## Stored data
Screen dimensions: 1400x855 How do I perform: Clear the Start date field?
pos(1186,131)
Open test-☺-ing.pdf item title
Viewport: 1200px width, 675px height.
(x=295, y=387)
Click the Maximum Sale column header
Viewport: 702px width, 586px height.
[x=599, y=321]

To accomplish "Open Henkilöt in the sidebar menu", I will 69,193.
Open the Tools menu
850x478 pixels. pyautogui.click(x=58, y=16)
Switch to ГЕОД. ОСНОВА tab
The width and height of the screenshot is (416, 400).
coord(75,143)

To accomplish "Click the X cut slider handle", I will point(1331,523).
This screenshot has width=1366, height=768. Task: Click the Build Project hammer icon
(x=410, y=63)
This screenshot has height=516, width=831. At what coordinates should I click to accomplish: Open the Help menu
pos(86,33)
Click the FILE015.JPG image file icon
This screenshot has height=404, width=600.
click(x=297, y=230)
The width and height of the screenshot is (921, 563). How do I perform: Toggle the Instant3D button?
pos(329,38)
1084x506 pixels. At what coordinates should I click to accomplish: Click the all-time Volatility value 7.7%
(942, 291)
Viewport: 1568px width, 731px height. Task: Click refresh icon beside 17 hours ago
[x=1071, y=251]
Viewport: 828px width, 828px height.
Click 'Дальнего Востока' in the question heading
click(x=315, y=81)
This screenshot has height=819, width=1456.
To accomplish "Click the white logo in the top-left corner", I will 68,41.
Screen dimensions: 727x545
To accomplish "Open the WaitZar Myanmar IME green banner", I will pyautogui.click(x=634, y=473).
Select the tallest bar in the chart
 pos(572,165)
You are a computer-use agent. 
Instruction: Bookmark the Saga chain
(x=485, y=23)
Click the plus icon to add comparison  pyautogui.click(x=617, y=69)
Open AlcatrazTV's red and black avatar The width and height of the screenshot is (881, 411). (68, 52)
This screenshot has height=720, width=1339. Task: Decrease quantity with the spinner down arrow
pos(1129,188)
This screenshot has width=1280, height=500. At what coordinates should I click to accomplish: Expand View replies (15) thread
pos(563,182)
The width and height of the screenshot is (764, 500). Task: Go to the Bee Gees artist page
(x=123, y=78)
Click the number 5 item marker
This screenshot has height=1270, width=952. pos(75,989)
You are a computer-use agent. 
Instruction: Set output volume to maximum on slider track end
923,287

## WHAT YOU NEED TO DO
Please copy out each record, character for character.

## ANSWER AREA
Screen dimensions: 1400x855 How do I perform: Clear the Start date field?
pos(1186,131)
Open test-☺-ing.pdf item title
Viewport: 1200px width, 675px height.
(x=295, y=387)
Click the Maximum Sale column header
Viewport: 702px width, 586px height.
[x=599, y=321]

To accomplish "Open Henkilöt in the sidebar menu", I will 69,193.
Open the Tools menu
850x478 pixels. pyautogui.click(x=58, y=16)
Switch to ГЕОД. ОСНОВА tab
The width and height of the screenshot is (416, 400).
coord(75,143)

To accomplish "Click the X cut slider handle", I will point(1331,523).
This screenshot has width=1366, height=768. Task: Click the Build Project hammer icon
(x=410, y=63)
This screenshot has height=516, width=831. At what coordinates should I click to accomplish: Open the Help menu
pos(86,33)
Click the FILE015.JPG image file icon
This screenshot has height=404, width=600.
click(x=297, y=230)
The width and height of the screenshot is (921, 563). How do I perform: Toggle the Instant3D button?
pos(329,38)
1084x506 pixels. At what coordinates should I click to accomplish: Click the all-time Volatility value 7.7%
(942, 291)
Viewport: 1568px width, 731px height. Task: Click refresh icon beside 17 hours ago
[x=1071, y=251]
Viewport: 828px width, 828px height.
Click 'Дальнего Востока' in the question heading
click(x=315, y=81)
This screenshot has height=819, width=1456.
To accomplish "Click the white logo in the top-left corner", I will 68,41.
Screen dimensions: 727x545
To accomplish "Open the WaitZar Myanmar IME green banner", I will pyautogui.click(x=634, y=473).
Select the tallest bar in the chart
 pos(572,165)
You are a computer-use agent. 
Instruction: Bookmark the Saga chain
(x=485, y=23)
Click the plus icon to add comparison  pyautogui.click(x=617, y=69)
Open AlcatrazTV's red and black avatar The width and height of the screenshot is (881, 411). (68, 52)
This screenshot has height=720, width=1339. Task: Decrease quantity with the spinner down arrow
pos(1129,188)
This screenshot has width=1280, height=500. At what coordinates should I click to accomplish: Expand View replies (15) thread
pos(563,182)
The width and height of the screenshot is (764, 500). Task: Go to the Bee Gees artist page
(x=123, y=78)
Click the number 5 item marker
This screenshot has height=1270, width=952. pos(75,989)
You are a computer-use agent. 
Instruction: Set output volume to maximum on slider track end
923,287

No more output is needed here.